Cellardoor Winery, nestled in a valley in between Cameron and Levenseller Mountains in Lincolnville, Maine, is about four miles inland from Penobscot Bay. Our 5000 vines of North Ameican cold-hardy hybrids, planted on 10-12″ of good fertile topsoil which turns to hard-pan clay, are surrounded by a forest with an active wildlife population. Netting is essential to protect our ripening fruit from being consumed by everything from moose and deer to gophers and songbirds. Animals and humans alike make the most of the short growing season in Maine. The challenge of growing grapes in Maine is also what makes our vineyard unique, and we believe the spirit of meeting those challenges head on and overcoming them, is present in every glass poured.

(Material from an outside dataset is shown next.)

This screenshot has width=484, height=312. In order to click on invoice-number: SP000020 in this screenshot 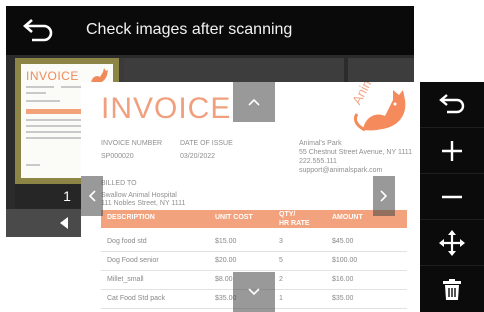, I will do `click(118, 156)`.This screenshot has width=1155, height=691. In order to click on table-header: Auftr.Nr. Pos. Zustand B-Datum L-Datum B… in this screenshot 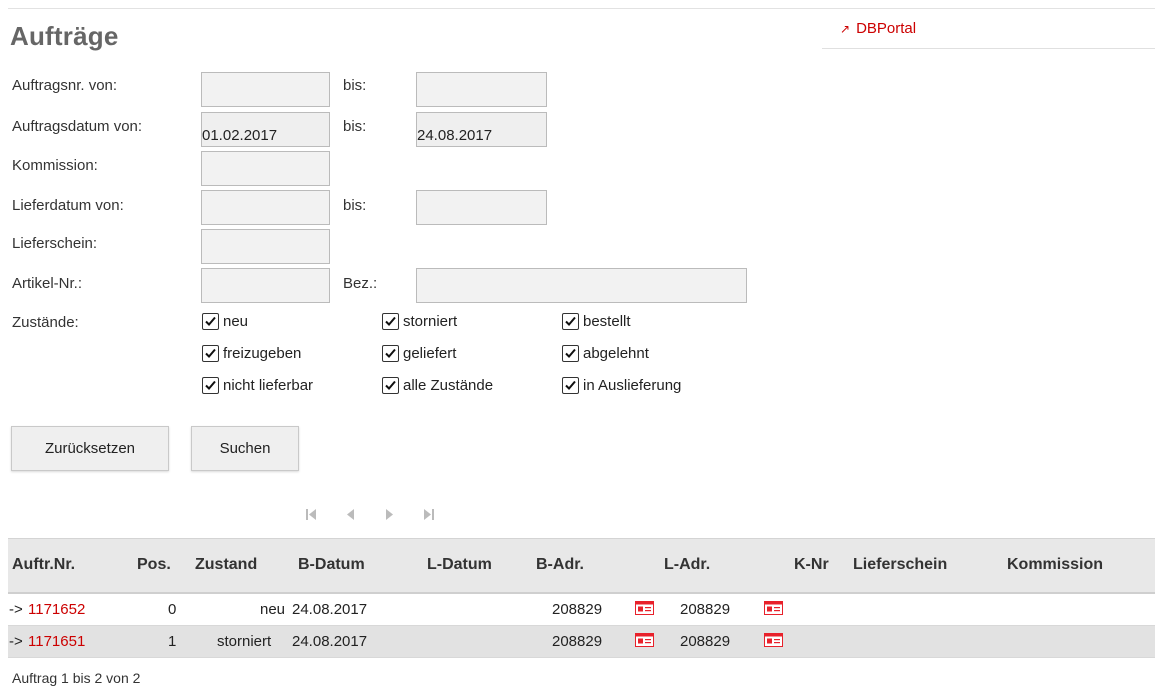, I will do `click(582, 566)`. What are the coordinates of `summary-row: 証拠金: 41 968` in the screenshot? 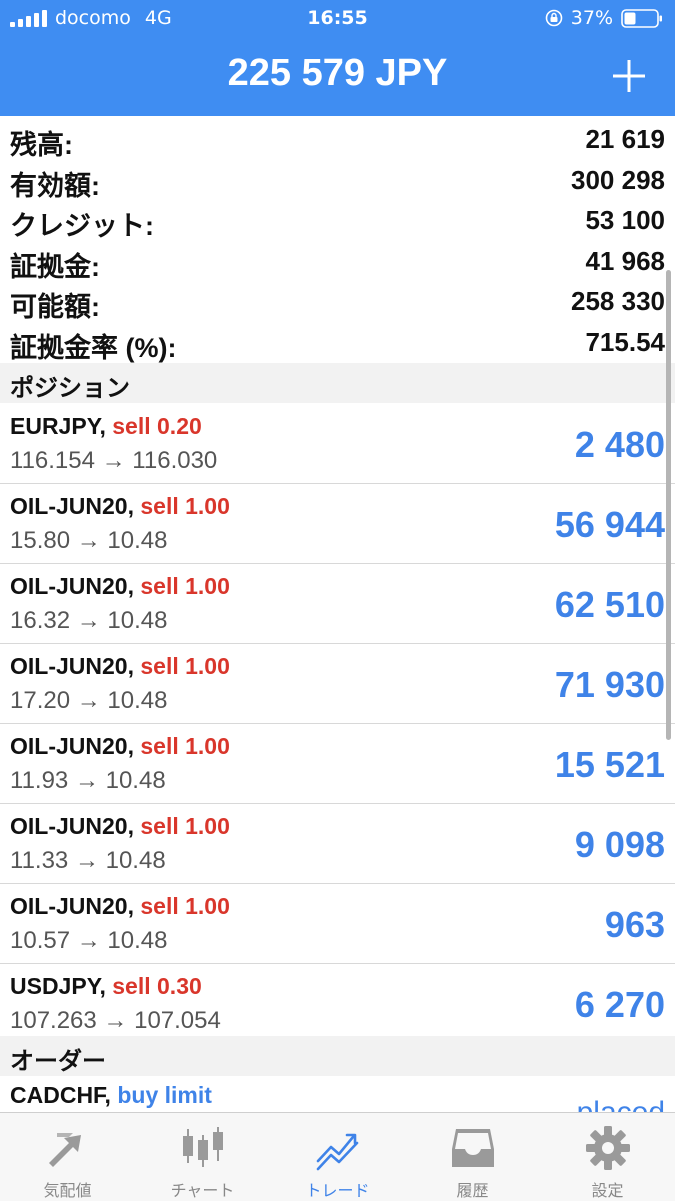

At Cellardoor there’s a sign that hangs above our door that says, “Transcend Circumstances. Sense possibility.” And that’s what we do. Not only do we want to set the bar for what quality and craftsmanship looks like from a New England vineyard and winery, but we also want every bottle to represent our absolute best, and every year we strive to beat our best.
From grape to glass
In 2008, when we started replanting the vineyard, we turned to the University of Minnesota, one of the top wine grape research programs in the United States that specialize in high-quality, cold-hardy, and disease-resistant grape varietals.
Today, we grow three varietals of U of M hybrids: Marquette, our only red and our oldest vines which are essential to our sparkling rose’ Vendange, and whites, Frontenac Blanc and Frontenac Gris. We also grow L’Acadie Blanc, another white varietal, developed in Ontario and considered the premier grape of Nova Scotia.
The vines on our 30 miles of trellis are cane trained, which is also known as Vertical Shoot Positioning (VSP). We utilize double trunk training for vine longevity and increased options for renewal growth each season and aim to produce 3 tons of fruit per acre.
In 2012, we were able to harvest the first fruit from our vineyard, which yielded 4.5 tons of grapes and became Vendange, a sparkling rosé, and our very first Estate-grown wine. The following year, in 2013, we produced 6.85 tons of grapes and were able to produce both a sparkling rosé and a sparkling white, a Blanc de Blancs.